▶ Actions to take
(1) Copy the passage of the ONNX export thread that opens with the words containing "If I’m not mistaken, the" and closes with "following 2 cells.".
(2) In the ONNX export thread, list every argument passed to torch.onnx.export in the line of code that calls it.

▶ Source text
Converting to Onnx Raises CUDA out of memory error

I currently have a basic jupyter notebook that follows this article. My hope is to later convert the onnx file into a tflite file in the future.

However, after running the code linked in the article, I receive a CUDA out of memory error by running the code below. I also ran this on a Google Colab and produced the same error, so I can assume that hardware is not the issue here.

torch.onnx.export(model, input_batch, '../model/deeplab_model_pytorch.onnx', verbose=True)

Does anybody know why this is causing an error?

Are you able to run the forward pass using the current input_batch?
If I’m not mistaken, the onnx.export method would trace the model, so needs to pass the input to it and execute a forward pass to trace all operations.
If it’s working before calling the export operation, could you try to export this model in a new script with an empty GPU, as your script might already be using some memory.

I was able to run the current input_batch before calling the export operation. I ended up resolving this issue by making a dummy input a smaller, random tensor (calling torch.randn(1,3,224,224))and passing that into the export function in place of input_batch in my first post here.

However, I’m running into a different issue regarding the following 2 cells.

Cell #1:

# https://discuss.pytorch.org/t/when-i-export-deeplab-v3-using-torch-onnx-export-i-find-that-the-onnx-model-has-two-outputs-why/92401
dummy_input = torch.randn(1,3,224,224).to('cuda')
dummy_output = model(dummy_input)

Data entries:
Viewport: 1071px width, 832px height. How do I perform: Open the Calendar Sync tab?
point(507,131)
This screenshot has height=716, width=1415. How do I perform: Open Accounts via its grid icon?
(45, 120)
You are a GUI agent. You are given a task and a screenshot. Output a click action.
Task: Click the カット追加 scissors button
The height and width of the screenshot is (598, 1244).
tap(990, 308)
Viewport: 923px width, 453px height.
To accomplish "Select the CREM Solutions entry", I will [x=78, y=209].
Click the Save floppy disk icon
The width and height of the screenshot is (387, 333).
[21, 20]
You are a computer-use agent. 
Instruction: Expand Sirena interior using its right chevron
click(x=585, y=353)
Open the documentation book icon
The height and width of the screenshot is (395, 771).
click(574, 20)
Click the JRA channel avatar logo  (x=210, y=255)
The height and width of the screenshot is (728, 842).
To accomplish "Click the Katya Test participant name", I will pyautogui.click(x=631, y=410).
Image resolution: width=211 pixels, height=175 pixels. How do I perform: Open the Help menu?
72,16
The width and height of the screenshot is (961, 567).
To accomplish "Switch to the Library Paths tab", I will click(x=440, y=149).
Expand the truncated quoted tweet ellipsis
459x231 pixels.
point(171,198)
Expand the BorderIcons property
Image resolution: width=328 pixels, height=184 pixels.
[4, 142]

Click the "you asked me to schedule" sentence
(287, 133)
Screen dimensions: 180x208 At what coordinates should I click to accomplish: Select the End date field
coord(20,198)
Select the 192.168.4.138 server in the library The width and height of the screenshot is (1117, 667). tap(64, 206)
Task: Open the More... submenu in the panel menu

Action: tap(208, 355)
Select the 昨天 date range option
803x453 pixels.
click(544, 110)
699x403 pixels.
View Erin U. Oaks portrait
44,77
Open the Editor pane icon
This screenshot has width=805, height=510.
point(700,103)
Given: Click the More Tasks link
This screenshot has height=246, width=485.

▶ Solutions to the tasks
(1)
If I’m not mistaken, the onnx.export method would trace the model, so needs to pass the input to it and execute a forward pass to trace all operations.
If it’s working before calling the export operation, could you try to export this model in a new script with an empty GPU, as your script might already be using some memory.

I was able to run the current input_batch before calling the export operation. I ended up resolving this issue by making a dummy input a smaller, random tensor (calling torch.randn(1,3,224,224))and passing that into the export function in place of input_batch in my first post here.

However, I’m running into a different issue regarding the following 2 cells.

(2)
model
input_batch
'../model/deeplab_model_pytorch.onnx'
verbose=True